• _TEXT PROVIDED_:
———
Accepting that the Arbitral Tribunal—comprising officers of the State—were hit by the disqualification in Section 12(5) read with Entry 1 in the Seventh Schedule of the Act, the Court ruled that all the members had become ineligible to continue as arbitrators. When the arbitration clause is found to be foul with the amended provision, the appointment of arbitrators would be “beyond the pale of the arbitration agreement”, empowering a court to appoint an arbitrator as may be permissible, the Court ruled.


As a result, the Court ruled that a fresh arbitrator had to be appointed under the provisions of the Act. It set aside the decision of the High Court. Interestingly, instead of remanding the matter to the High Court for appointing a fresh arbitrator, the Court went ahead and appointed its own choice of an arbitrator (retired Justice Abhay Manohar Sapre). It did so because the dispute was pending for over 21 years.


The Court in Ellora Paper Mills[5] engaged on the limited legal question (for the first time) of whether an ineligibility, when it exists, applies to arbitration proceedings initiated before the 2015 amendment. Previous decisions, though sharing the commonality of a contract concluded before the 2015 amendment, were nevertheless in respect of arbitration proceedings commenced after the 2015 amendment. The implications of the judgment in Ellora Paper Mills[6] on arbitral proceedings before the 2015 amendment are worrisome and against business prudence.
———
• _STORED DATA_:
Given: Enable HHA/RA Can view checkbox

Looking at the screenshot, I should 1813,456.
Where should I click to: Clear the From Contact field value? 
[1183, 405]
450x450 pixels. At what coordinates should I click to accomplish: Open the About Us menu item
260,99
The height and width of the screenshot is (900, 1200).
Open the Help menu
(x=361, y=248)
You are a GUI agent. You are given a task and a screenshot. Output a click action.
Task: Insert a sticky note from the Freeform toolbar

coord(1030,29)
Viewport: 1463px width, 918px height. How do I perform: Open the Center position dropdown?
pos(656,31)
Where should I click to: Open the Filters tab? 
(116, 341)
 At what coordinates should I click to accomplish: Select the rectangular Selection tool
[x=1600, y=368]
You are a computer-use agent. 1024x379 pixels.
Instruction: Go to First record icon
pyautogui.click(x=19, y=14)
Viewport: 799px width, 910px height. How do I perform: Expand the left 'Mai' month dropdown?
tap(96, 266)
———
• _TASKS TO CARRY OUT_:
1/ According to the passage on the arbitration ruling, why did the Court appoint its own arbitrator rather than send the matter back to the High Court?
2/ Continue the passage on the arbitration ruling from the point where it stops.

• _WRITTEN ANSWERS_:
1/ The dispute had been pending for over 21 years.

2/
(1) 2015 amendment given retrospective applicability without legal basis

Firstly, the Court said because the arbitration did not progress since 2000, the arbitration proceedings did not “technically” commence.[7] This finding, it may be argued, can be looked at differently since Ellora could have never obtained a stay on proceedings that did not commence at all. Therefore, the Court’s observation that the arbitration did not “technically” commence is contrary to the stay having been granted.

At any rate, the court seems to have relied on the nascent stage of the underlying arbitration to make the ineligibility in Section 12(5) read with the Seventh Schedule applicable to members of the Arbitral Tribunal, by virtue of their relationship with the State. While this ruling is correct in attempting to remedy the wrongs that the Fifth and Seventh Schedules to the Act aim to redress, it allows a subsequent judicial forum to halt arbitral proceedings at an advanced stage and appoint a new arbitrator if a party petitions to have the Tribunal’s mandate terminated retrospectively on applying the standards of the 2015. This would seriously hamper the efficacy of the previous proceedings and would require the whole dispute to be heard afresh. One way to distinguish this case is the Court ruled as it did since it found that the arbitral proceedings had not commenced and therefore that they are deemed to have been commenced after 2015. However, as described above, this finding is also open to other interpretations.

The Court’s reliance on previous decisions on Section 12(5) to arrive at its ruling deserves some inspection.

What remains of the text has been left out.